The following terms and conditions govern all actual or potential business opportunities involving you (“Counterparty”) and RPX Corporation (“RPX”) (each of Counterparty and RPX a “party”, collectively, the “parties”):
1. Except as required to enforce the terms of any nondisclosure agreement between the parties, Counterparty agrees not to seek or cause to issue governmental, judicial or regulatory requests either by oral questions, interrogatories, requests for information or documents, subpoena, civil investigative demand or other legally binding process for information regarding the parties’ discussions of a business opportunity, the parties’ discussions of patents, RPX’s evaluation of the patents, or RPX’s engagement in discussions concerning the contemplated business opportunity (the “Purpose”) with any current or prospective RPX members or their current and future affiliates (collectively, “RPX Members”).
2. Any information disclosed by either party to the other party, either directly or indirectly, in writing, orally or by inspection of tangible objects (including without limitation documents, prototypes, samples, plans and equipment), which is designated as “Confidential,” “Proprietary” or some similar designation (the “Confidential Information”), together with: (i) any preceding or subsequent submissions, correspondence, negotiations or discussions between Counterparty and RPX relating to the Purpose, (ii) RPX’s potential or actual communications with any RPX Members relating to the Purpose, as well as (iii) RPX’s or RPX Member’s independent review of any information relating to the Purpose (all of the foregoing collectively, “Evaluation Information”) shall not constitute notice or knowledge of any patent or claim of patent infringement to RPX or any RPX Member.

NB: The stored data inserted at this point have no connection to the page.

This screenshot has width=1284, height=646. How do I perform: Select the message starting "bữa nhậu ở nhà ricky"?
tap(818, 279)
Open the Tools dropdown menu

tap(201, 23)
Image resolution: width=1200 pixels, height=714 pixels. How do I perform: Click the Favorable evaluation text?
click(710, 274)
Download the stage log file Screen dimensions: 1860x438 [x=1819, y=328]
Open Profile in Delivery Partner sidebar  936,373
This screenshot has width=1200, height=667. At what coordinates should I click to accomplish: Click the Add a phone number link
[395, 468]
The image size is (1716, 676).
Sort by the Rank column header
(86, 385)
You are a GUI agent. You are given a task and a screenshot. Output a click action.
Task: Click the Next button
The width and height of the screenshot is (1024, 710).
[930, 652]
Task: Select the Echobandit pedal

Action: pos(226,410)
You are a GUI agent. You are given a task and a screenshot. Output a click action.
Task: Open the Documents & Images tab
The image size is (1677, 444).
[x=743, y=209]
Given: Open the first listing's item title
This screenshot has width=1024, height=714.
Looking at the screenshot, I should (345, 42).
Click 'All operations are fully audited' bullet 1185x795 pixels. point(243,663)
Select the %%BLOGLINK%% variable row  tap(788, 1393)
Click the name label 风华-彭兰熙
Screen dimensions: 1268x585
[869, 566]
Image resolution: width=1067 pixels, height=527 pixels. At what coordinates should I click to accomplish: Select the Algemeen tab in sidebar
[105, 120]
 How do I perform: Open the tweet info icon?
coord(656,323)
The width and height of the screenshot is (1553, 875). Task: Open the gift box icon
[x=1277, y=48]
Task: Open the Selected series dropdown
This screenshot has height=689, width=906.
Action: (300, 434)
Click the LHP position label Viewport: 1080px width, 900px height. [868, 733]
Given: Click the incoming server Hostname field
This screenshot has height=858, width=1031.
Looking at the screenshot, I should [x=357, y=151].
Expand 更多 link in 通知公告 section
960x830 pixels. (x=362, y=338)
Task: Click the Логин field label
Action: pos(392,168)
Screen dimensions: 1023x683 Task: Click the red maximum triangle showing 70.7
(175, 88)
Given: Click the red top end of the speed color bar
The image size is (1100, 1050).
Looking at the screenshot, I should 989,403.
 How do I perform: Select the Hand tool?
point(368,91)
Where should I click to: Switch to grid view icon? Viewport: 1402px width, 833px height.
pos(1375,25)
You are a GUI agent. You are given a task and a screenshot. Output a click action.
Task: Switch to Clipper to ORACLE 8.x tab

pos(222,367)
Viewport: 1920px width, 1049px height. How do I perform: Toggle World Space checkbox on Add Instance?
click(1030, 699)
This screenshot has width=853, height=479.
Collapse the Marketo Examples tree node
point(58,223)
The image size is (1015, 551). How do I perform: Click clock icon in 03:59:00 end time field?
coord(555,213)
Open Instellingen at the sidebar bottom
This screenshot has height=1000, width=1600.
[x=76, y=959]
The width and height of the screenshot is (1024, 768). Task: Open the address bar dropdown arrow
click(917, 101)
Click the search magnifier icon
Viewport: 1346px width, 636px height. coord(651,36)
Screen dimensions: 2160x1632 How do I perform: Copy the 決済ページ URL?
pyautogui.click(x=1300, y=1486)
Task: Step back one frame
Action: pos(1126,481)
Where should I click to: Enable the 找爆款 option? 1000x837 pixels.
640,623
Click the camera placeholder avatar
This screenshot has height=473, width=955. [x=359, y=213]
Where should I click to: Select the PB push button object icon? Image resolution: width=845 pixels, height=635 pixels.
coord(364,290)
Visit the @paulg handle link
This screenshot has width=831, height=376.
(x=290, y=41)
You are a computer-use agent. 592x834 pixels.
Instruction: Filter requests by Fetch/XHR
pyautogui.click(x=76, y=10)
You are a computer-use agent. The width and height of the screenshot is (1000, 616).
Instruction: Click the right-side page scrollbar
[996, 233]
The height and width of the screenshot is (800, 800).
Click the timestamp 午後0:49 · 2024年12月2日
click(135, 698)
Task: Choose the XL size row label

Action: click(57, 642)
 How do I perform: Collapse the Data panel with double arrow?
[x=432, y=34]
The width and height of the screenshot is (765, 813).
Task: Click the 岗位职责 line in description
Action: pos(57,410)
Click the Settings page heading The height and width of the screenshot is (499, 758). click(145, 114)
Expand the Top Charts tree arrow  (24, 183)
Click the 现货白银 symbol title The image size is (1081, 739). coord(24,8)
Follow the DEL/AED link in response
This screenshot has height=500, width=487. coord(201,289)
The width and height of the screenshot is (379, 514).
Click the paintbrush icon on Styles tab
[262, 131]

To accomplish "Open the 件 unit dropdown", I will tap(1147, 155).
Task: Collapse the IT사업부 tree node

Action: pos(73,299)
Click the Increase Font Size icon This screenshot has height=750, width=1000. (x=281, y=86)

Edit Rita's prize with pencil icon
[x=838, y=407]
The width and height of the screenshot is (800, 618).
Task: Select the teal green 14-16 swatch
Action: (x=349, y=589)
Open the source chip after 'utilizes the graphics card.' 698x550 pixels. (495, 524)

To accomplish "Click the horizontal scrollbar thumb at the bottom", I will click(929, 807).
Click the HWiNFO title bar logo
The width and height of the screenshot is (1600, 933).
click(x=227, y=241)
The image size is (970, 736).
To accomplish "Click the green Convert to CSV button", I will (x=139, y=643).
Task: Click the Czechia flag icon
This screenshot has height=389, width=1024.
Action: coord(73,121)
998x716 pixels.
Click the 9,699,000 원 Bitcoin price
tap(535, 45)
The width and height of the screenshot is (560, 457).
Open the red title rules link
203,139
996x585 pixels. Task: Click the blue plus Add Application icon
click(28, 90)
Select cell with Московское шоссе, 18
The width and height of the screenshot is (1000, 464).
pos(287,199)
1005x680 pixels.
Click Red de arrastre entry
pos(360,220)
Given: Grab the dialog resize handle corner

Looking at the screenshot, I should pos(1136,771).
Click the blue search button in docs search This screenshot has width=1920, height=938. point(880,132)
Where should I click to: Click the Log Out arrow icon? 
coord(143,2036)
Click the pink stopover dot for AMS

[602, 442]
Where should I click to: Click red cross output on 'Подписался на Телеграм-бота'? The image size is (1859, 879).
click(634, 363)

Counterparty agrees not to use, and waives the right to use, the Evaluation Information as evidence in any judicial, administrative, or other proceeding to establish or to refer to any such notice or knowledge, including without limitation in connection with establishing any claim of willful infringement, of indirect infringement, or for damages in connection with any claim of patent infringement.
3. Notwithstanding anything to the contrary, the terms set forth in this Agreement shall survive expiration or termination of this Agreement. Without limiting any other rights herein, Counterparty and RPX agree that RPX Members are third-party beneficiaries of, and entitled to enforce the rights of, RPX with respect to this Agreement. This Agreement shall be binding on Counterparty, its affiliates, all owners of the patents or other rights that are the subject of the proposed business opportunity, and each of their successors and assigns, and shall inure to the benefit of RPX, each RPX Member, and each of their successors and assigns. Counterparty agrees that any transfer by Counterparty of patent assets that are part of the Purpose of this Agreement will be subject to the provisions of this Agreement with respect to all subsequent owners or exclusive licensees. This Agreement shall be governed by the laws of the State of California, without reference to conflict of laws principles.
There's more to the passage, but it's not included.